Notes to John
- Author: Joan Didion
- Publisher: Knopf
- Publication date: April 22, 2025
- Pages: 224
- ISBN: 9780593803677

= Notes to John =

2025 posthumous book by Joan Didion

Notes to John is a 2025 posthumous book by Joan Didion. A largely unedited copy of her journal, it consists of 46 diary entries written by Didion after she began seeing a psychiatrist in 1999.

The book was released on April 22, 2025 by Knopf. It marks Didion's first posthumous release, as well as the first release of entirely new Didion material (as opposed to reprinted material) since 2011.

== Background ==
Didion died in 2021. Shortly after, her literary trustees (agent Lynn Nesbit and editors Shelley Wanger and Sharon DeLano) discovered a journal in a filing cabinet next to her desk in her Manhattan apartment.

Alexandra Alter, writing for The New York Times, stated that "The release of Didion’s post-therapy notes as a discrete literary work will likely raise questions about whether she would have approved of the project." Alter noted that Didion never circulated her journal's entries for editing or publication, and described Didion's known "disapproval" of "literary estates' impulses to put out every last scrap of a famous author’s work" as well as Didion's criticism of a posthumous Ernest Hemingway novel.

== Composition ==
Didion's journal entries start in 1999, the year which Didion had started to see a psychiatrist; as such, they tackle personal, intimate challenges such as alcoholism, depression, and relationship struggles with her family. All 46 entries are addressed to John Gregory Dunne, her husband, who later died in 2003.

According to the Didion Dunne Literary Trust, Notes to John is a largely faithful version of Didion's diary, only correcting typos. The editors have also added footnotes to explain some of the entries' context. The original diary will be available for public viewing via New York Public Library archives starting on March 26, 2025.

● Source data:
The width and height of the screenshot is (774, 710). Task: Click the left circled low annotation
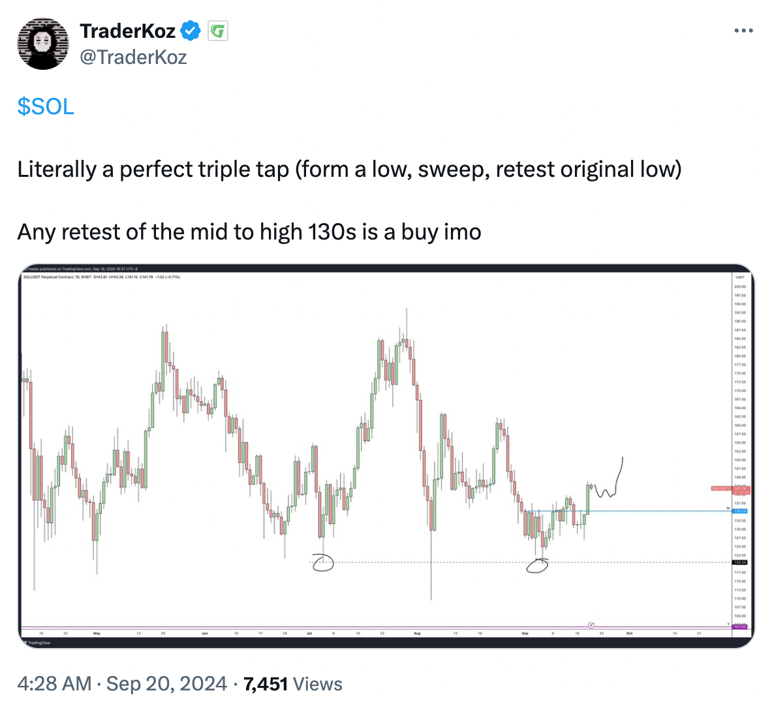point(323,563)
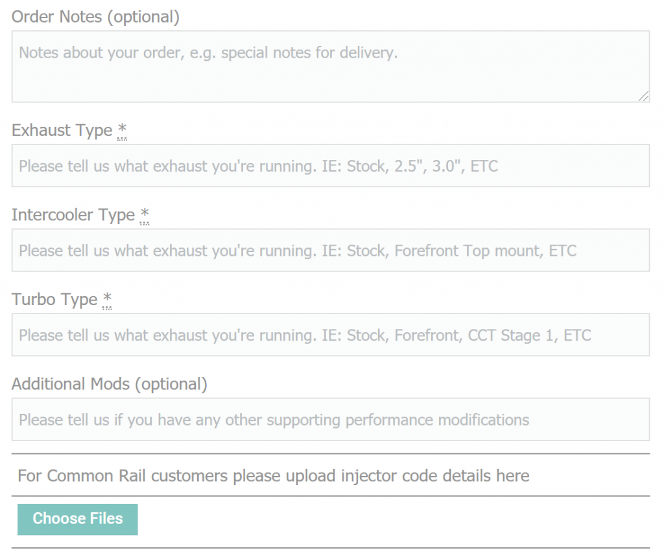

● Explore the material:
(a) Duplicate the part of the Notes to John article starting with "Notes to John is a 2025" and going on through "psychiatrist in 1999.".
(b) Turn the paragraph of the Notes to John article that begins "According to the Didion Dunne Literary Trust" into a short bulleted list that keeps its main facts.
Work only from the text about Notes to John.

● Written responses:
(a)
Notes to John is a 2025 posthumous book by Joan Didion. A largely unedited copy of her journal, it consists of 46 diary entries written by Didion after she began seeing a psychiatrist in 1999.

(b)
- According to the Didion Dunne Literary Trust, the book is a largely faithful version of Didion's diary, with only typos corrected.
- The editors added footnotes to explain the context of some entries.
- The original diary will be open to the public through the New York Public Library archives starting March 26, 2025.